¡¡¡YEEEEEI!!!!
Mi presencia hospitalaria estaba interrumpida porque si el verano y los cursos y tal, pero ya regresé. HOY. Oh, por dios. De nuevo familiarizarme con los olores los colores los sonidos. Huele a leche a medicamento a producto de limpieza silla de ruedas alcohol. Suena a máquinas que hacen bip cuando el suero acabó de pasar cuando se toma la radiografía cuando un aviso en el altavoz cuando papás niños enfermeros visitantes limpiadores. Gracias por el hospital.

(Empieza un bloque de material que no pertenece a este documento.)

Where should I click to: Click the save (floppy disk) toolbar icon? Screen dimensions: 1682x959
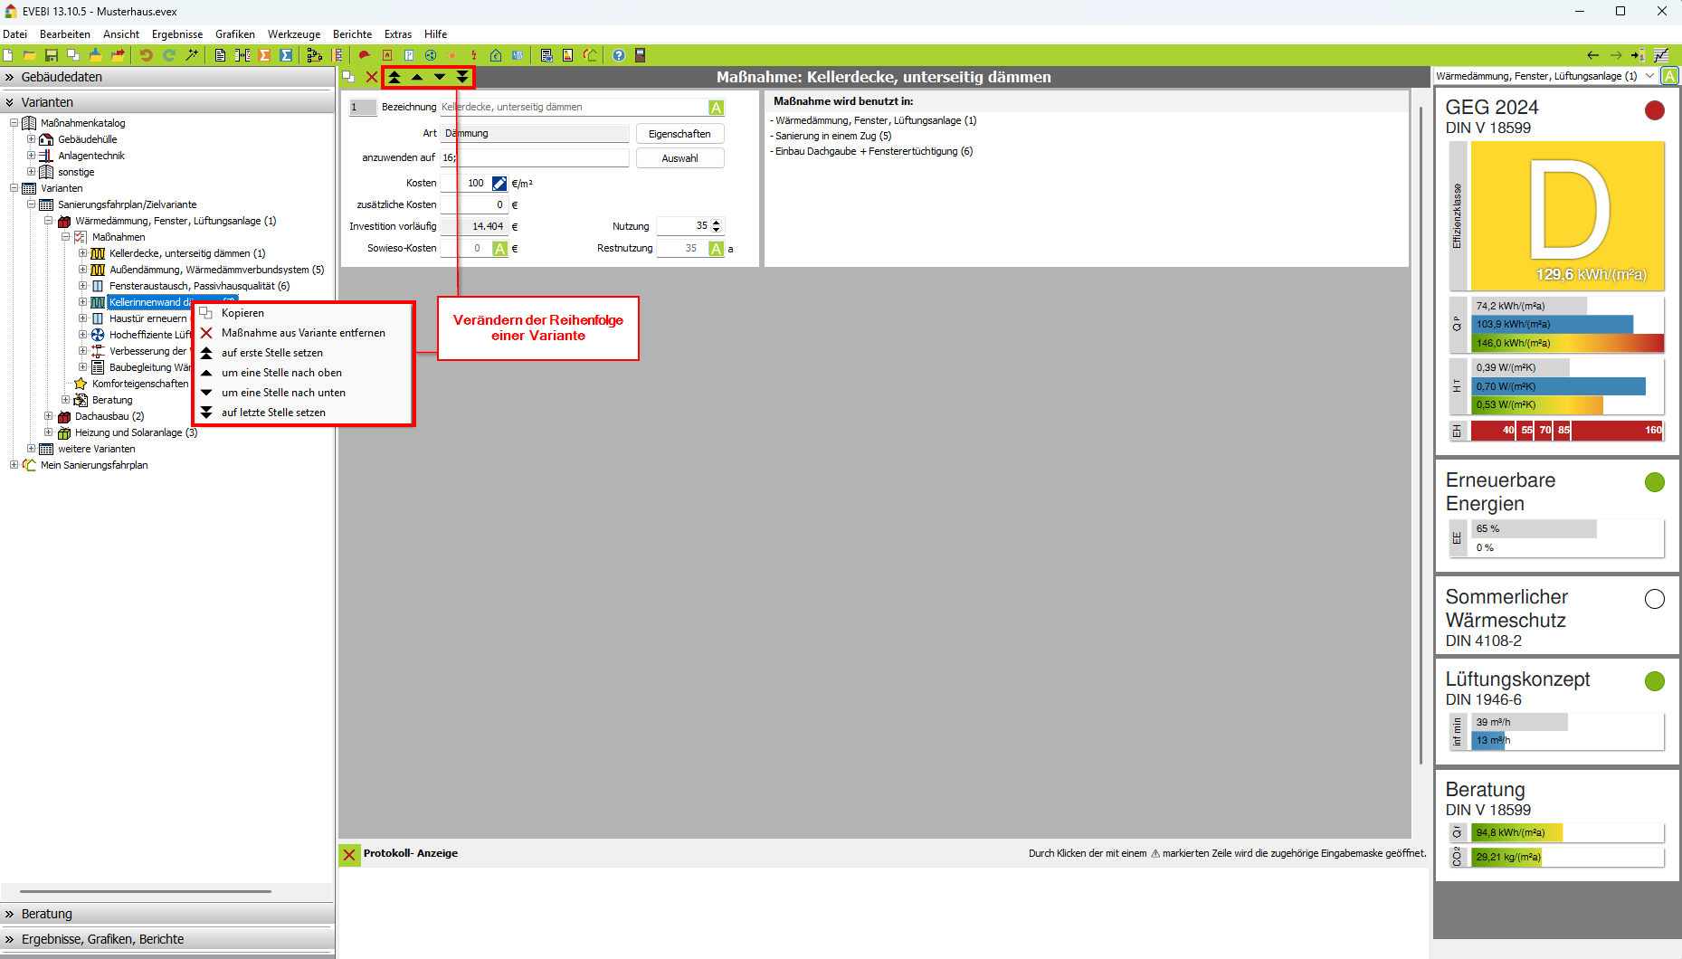pyautogui.click(x=52, y=55)
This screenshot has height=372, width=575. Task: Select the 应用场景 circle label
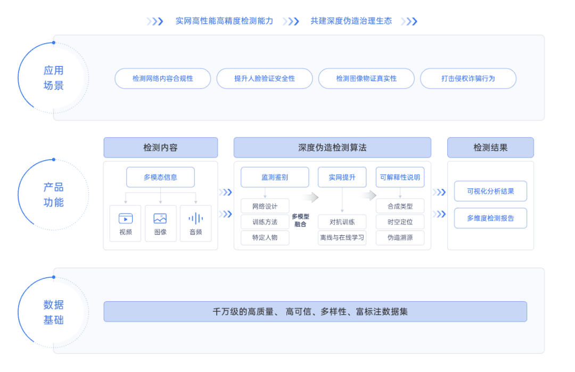point(53,78)
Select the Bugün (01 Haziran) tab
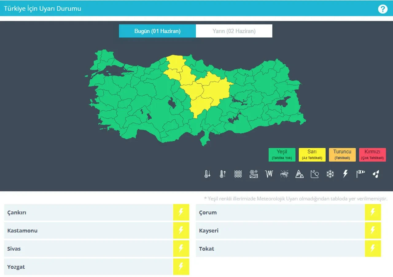Viewport: 393px width, 277px height. 157,31
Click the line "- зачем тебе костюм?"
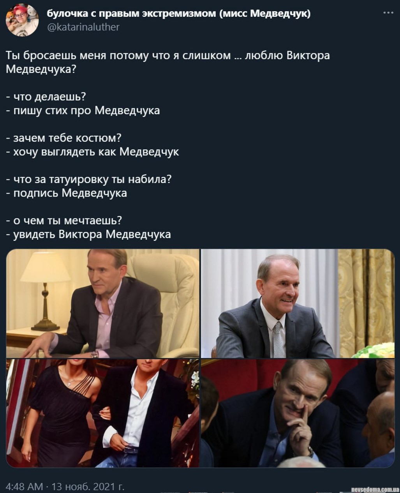Image resolution: width=400 pixels, height=493 pixels. (x=64, y=138)
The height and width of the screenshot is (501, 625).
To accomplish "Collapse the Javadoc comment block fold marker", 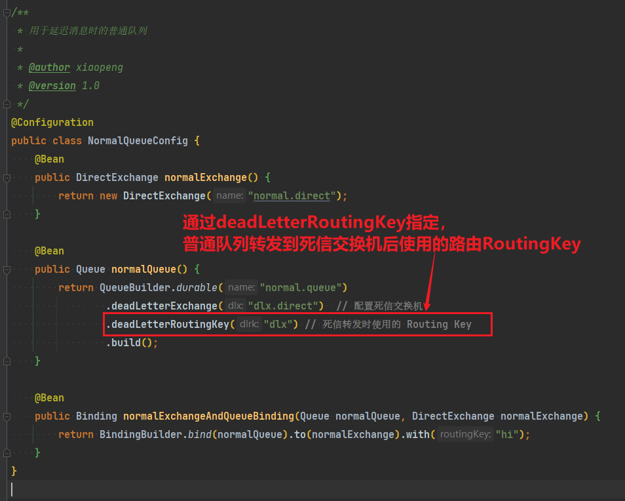I will click(x=6, y=12).
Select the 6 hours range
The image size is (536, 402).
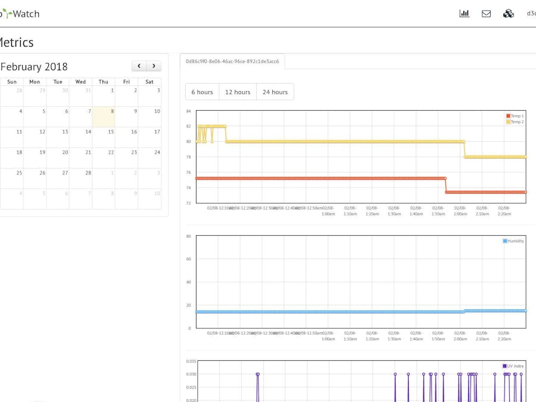click(202, 92)
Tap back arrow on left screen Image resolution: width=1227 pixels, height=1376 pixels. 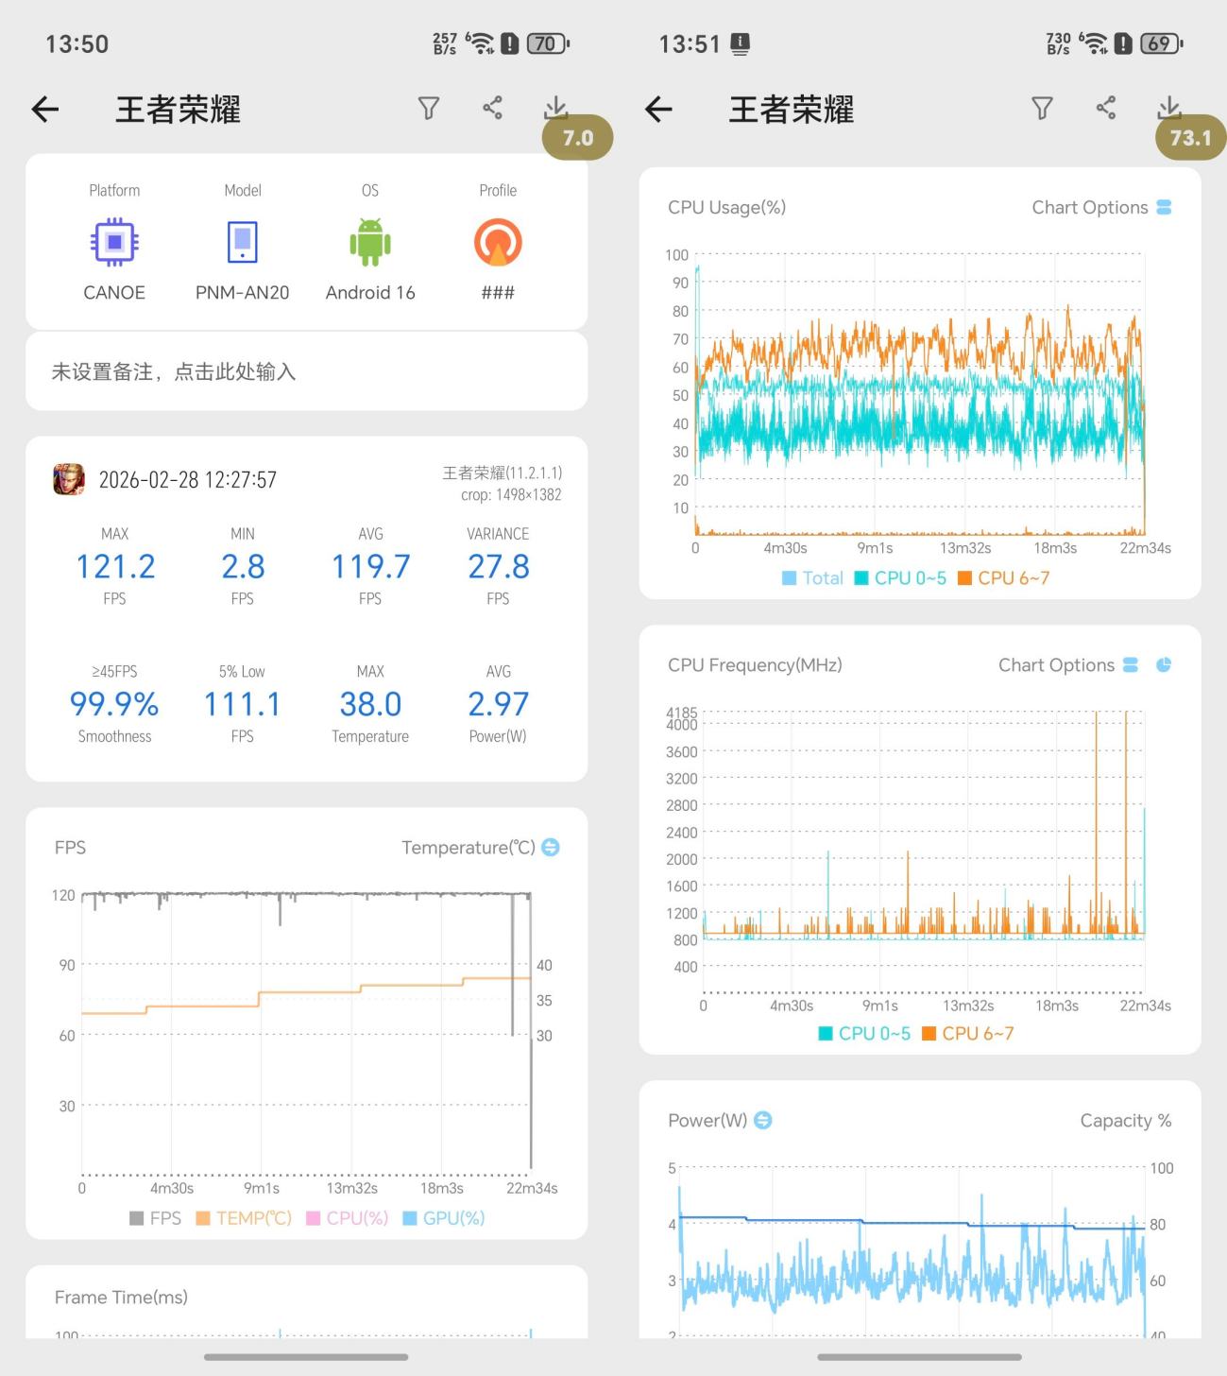pos(45,110)
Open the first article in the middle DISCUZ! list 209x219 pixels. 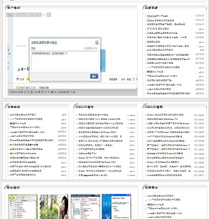click(93, 115)
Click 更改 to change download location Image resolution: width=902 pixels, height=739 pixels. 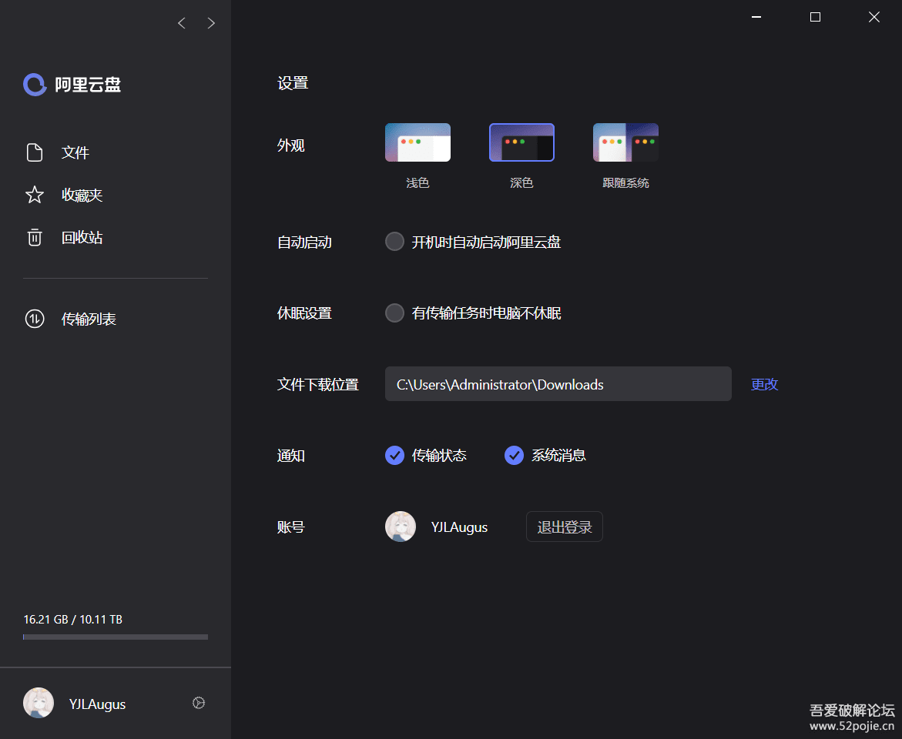(x=764, y=384)
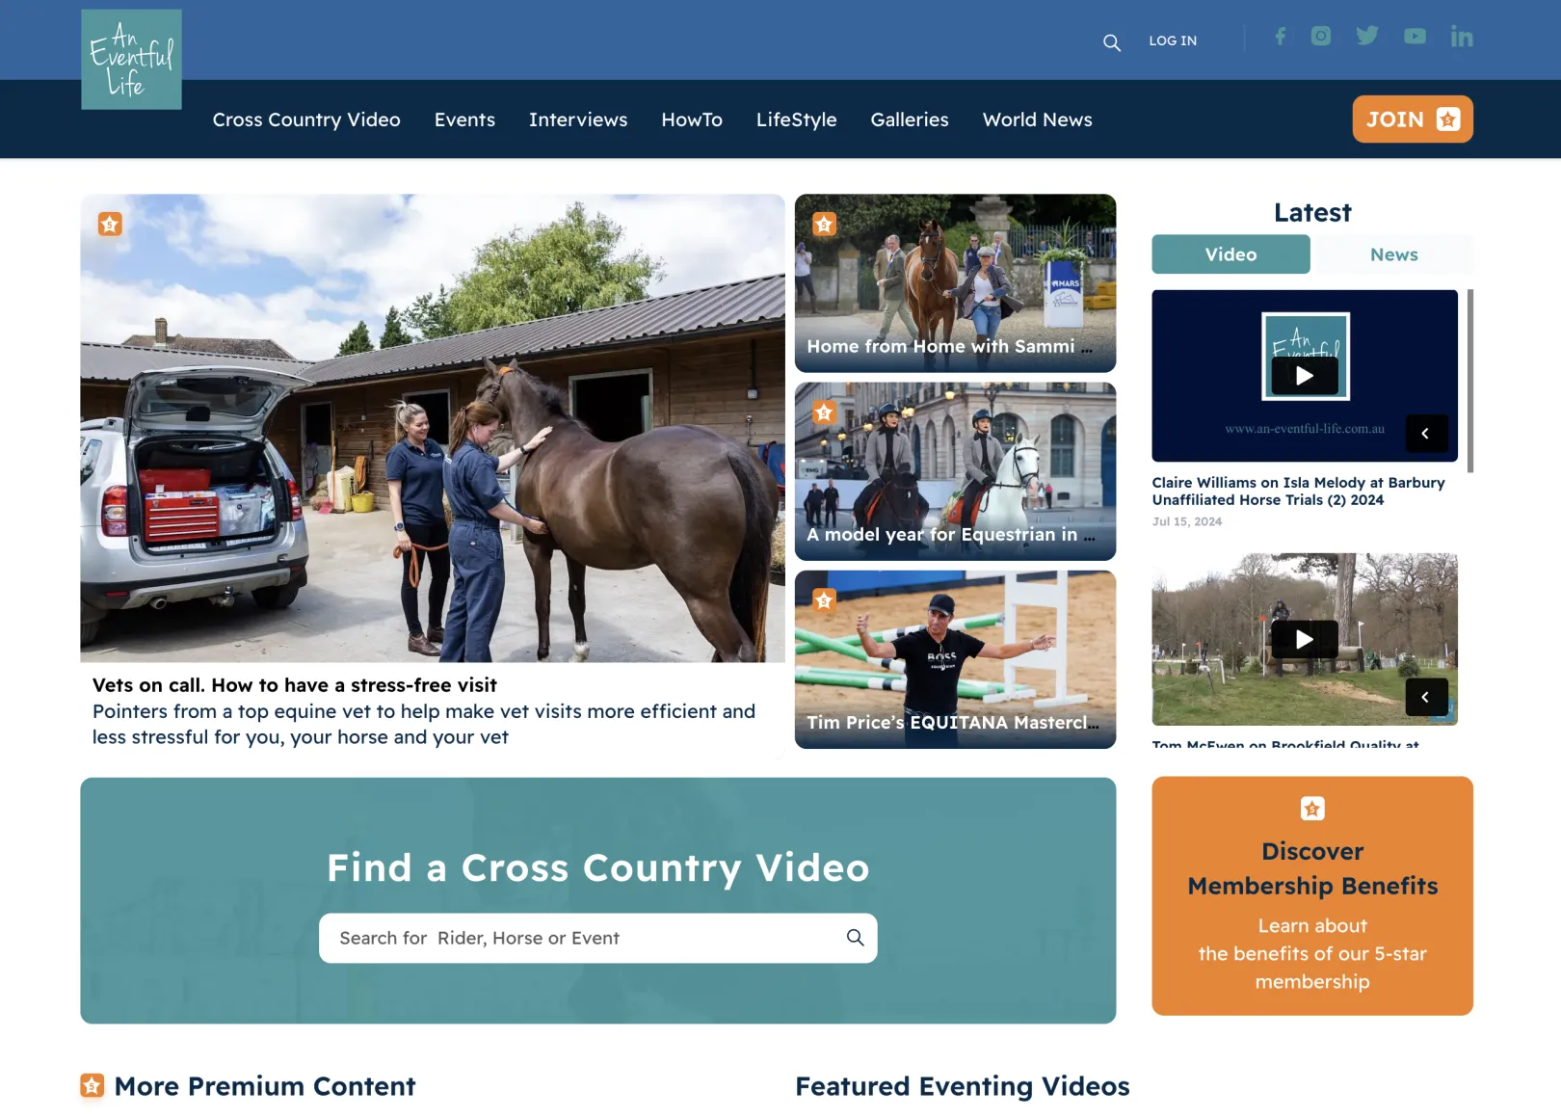This screenshot has height=1118, width=1561.
Task: Click the LOG IN link
Action: click(x=1172, y=40)
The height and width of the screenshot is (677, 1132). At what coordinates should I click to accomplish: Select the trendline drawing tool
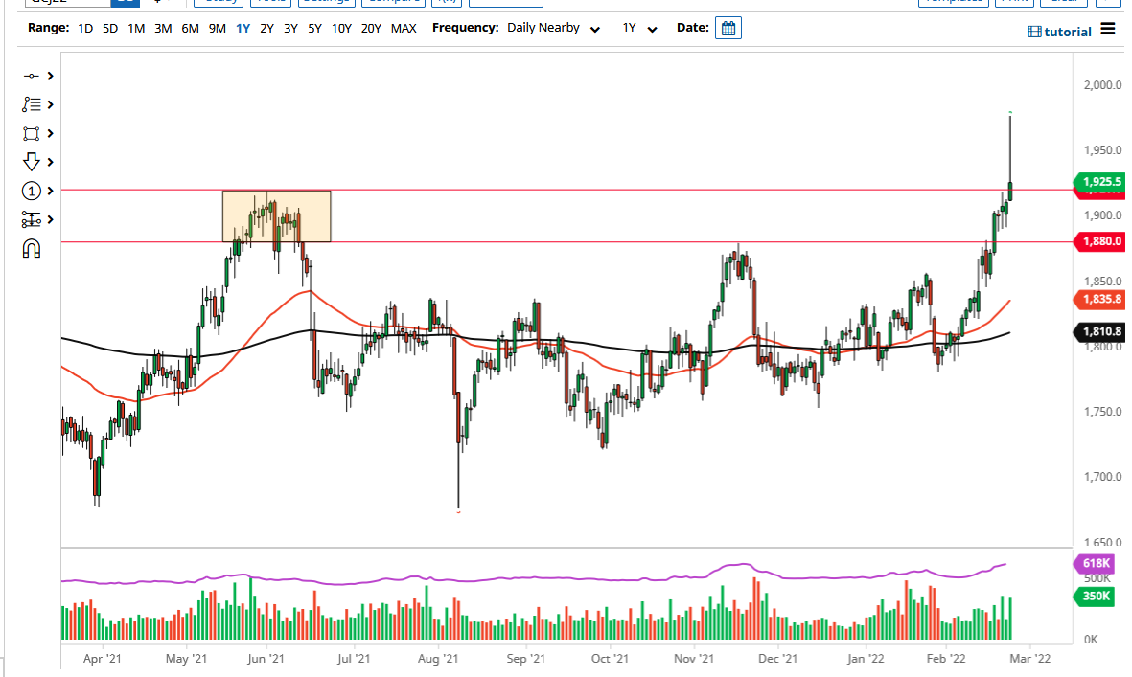32,75
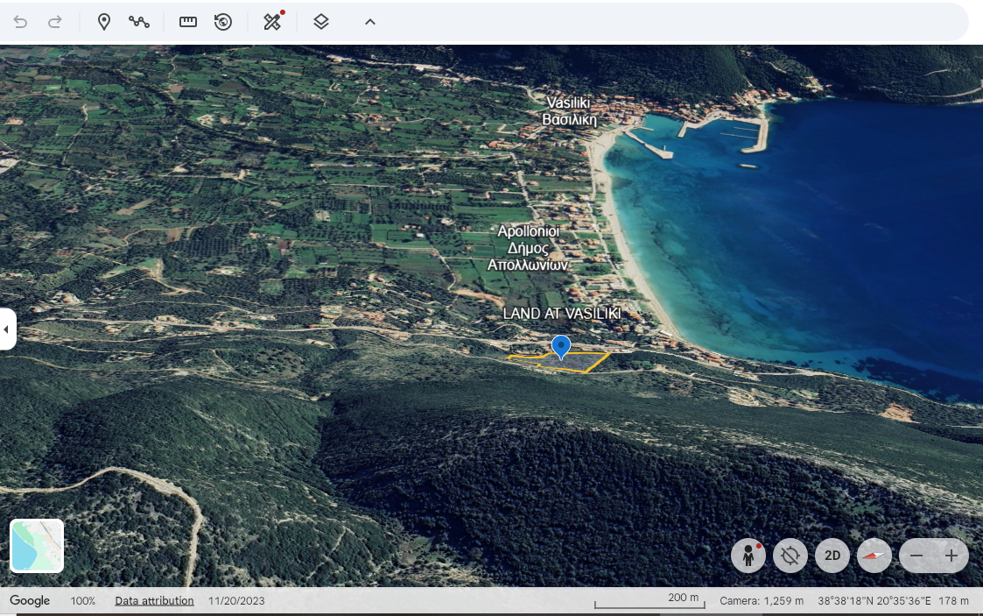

El hospital de siempre. Y yo, otra persona. Tantito más leída, tantito más escrebida, tantito más pensada. El verano ha sido un proceso de formación intensa e intensiva. Ahora vuelvo y mi puesto tiene otro nombre y eso lo cambia todo. Esperan de mí otras cosas, yo espero de mí otras cosas, lo cambia todo. Ese nervio que sentía antes de entrar a cualquier cuarto ya no lo tengo. Esa sensación de que mucho de lo que sabía era más bien insitintivo no la tengo. Ahora más bien sé lo que sé (valga la rebuznancia) y que me preguuuuunten, y mi intuición claro viene siempre conmigo. Ahora me veo más desde afuera y entiendo más qué hago y me siento segura, eso también lo cambia todo. Cuando tuve angustia me senté a pensar y tenía en realidad elementos para pensar y llegar a una solución. O sea que sí estoy menos mensa que cuando empezó el verano. Yei.
También ayuda que cada persona que me vio me echó flores y qué bueno que volviste te extrañamos no te vayas nunca más ea ea baila baila u u !!!! La música siguió y siguió en mi corazón, y yo que no me acababa la sonrisa y el afecto el gusto y el hospital.
Y Bebé 3 Hermanito estaba ahí. Gordo. Cachetón. Con 4 dientes. Muchas nuevas historias que contar. ¡¡¡¡VIVA EL HOSPITAL!!!!!